João Afonso e Catarina Macedo trataram do projeto e orientaram a distribuição dos espaços com três regras: concentrar a circulação ao centro da planta, criar arrumação embutida nas zonas esconsas e nos corredores, e passar todas as águas para o núcleo do apartamento. A criação de uma espécie de arena branca em torno da cozinha, no meio da planta, deu leveza ao espaço.
Elevada por dois degraus, a cozinha tem de cada um dos lados portas brancas pivotantes que dão acesso às suítes e permitem separar a zona privada da social. Abertas estas portas, as entradas dos quartos funcionam como dois pequenos corredores de arrumação. “Desenhámos todos os móveis fixos para termos um aproveitamento máximo: a arrumação é toda a casa”, explica João.
Houve, a dado momento, uma irritação por resolver: “Entrávamos pela porta da rua e parecia que estávamos no Masterchef, com um balcão de cozinha no meio da casa. Decidimos trocá-lo por uma estante para criar uma divisão entre a cozinha e a sala sem perdemos a luz que entra pelas janelas de telhado VELUX”, diz o arquiteto. As vantagens desta estante-biombo em madeira foram-se multiplicando à medida que a casa era habitada. Além da maior relação entre os dois ambientes, “uma estante tem o poder de mudar o espaço instantaneamente com os nossos objetos”, diz Catarina. Nesta estão os livros mais queridos e aqueles manuais de arquitetura que dá jeito estarem à mão. Amostras de um e outro material que se vão usando no dia a dia ficam com ar de bibelôs neste universo minimalista.

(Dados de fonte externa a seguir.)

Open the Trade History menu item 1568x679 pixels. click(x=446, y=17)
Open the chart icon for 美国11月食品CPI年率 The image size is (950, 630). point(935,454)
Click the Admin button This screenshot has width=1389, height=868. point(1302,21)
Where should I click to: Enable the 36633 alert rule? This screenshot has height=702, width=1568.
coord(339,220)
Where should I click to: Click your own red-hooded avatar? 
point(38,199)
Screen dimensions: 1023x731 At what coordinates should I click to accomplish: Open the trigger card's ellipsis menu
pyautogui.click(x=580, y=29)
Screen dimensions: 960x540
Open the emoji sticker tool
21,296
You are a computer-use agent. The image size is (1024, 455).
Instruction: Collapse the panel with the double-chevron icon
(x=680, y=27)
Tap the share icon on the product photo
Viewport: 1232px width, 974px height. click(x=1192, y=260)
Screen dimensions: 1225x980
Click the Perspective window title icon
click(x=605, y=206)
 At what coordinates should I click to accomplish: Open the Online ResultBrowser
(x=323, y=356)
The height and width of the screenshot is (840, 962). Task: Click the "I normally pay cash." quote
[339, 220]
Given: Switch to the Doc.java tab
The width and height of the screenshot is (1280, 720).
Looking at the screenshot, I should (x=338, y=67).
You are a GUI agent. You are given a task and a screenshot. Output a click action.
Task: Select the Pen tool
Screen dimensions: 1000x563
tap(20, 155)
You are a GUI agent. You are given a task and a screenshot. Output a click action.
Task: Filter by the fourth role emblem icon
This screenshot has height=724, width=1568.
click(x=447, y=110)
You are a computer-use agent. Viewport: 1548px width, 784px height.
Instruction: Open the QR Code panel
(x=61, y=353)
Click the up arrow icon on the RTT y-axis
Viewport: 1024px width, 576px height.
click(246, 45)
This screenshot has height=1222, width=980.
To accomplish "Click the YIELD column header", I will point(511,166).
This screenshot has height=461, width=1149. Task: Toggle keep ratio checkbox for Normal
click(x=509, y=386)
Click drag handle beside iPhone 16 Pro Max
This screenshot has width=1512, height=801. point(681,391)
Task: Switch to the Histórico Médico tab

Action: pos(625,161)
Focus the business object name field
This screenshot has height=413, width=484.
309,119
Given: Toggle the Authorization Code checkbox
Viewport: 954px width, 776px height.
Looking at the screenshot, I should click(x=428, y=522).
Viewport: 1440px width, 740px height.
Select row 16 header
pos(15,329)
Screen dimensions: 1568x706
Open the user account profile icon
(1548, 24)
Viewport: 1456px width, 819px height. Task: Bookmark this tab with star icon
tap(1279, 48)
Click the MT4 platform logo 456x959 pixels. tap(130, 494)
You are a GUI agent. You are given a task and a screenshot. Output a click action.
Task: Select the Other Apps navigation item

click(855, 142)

É na sala que a luz ganha protagonismo através de duas janelas de telhado VELUX, ladeando o varandim cénico. As janelas de telhado transformaram este espaço no núcleo do quotidiano da família: aqui trabalham, cozinham, jantam, convivem e relaxam – mesmo no verão, quando os banhos de luz poderiam ser sinónimo do calor de uma estufa. Facilmente João puxa os toldos exteriores das janelas de telhado VELUX e a luz é filtrada, continuando a cobrir toda a divisão. Esta malha transparente faz um “sombreamento por fora espetacular, parece que a casa fica instantaneamente mais fresca”, surpreende-se ainda o arquiteto.
Ao filtrar a luz por fora, o ar não chega a aquecer no interior da casa. Outra solução seriam os estores exteriores que, quando instalados, por exemplo, num quarto, permitem tirar qualquer luz à divisão. Em cómodos maiores, a melhor forma de aproveitar o máximo de luz e tornar um espaço como este funcional seriam as janelas 2em1 ou 3em1, com duas ou três janelas numa só moldura. Nestas águas-furtadas, no entanto, duas janelas simétricas fazem o enquadramento ideal de toda a área comum.
Suspenso quase ao nível do chão, no limite da zona esconsa, um rodapé de lioz que percorre toda a parede serve ao mesmo tempo de cómoda de apoio aos jantares, móvel de televisão e banco para apanhar sol. A pedra natural faz a ligação à cozinha, atrás da estante, onde o lioz está na bancada e, surpreendentemente, também no chão – uma solução de compromisso em relação ao desejo de ter mosaico hidráulico. João e Catarina cortaram desperdícios da pedra com as formas geométricas desses ladrilhos e conseguiram, além de baixar os custos, uma continuidade com o resto da casa. “Estivemos aqui umas duas horas a montar o puzzle do chão, a tentar pôr as pedras mais escuras todas da mesma maneira. Fez-se bem, estávamos na pandemia”, recordam.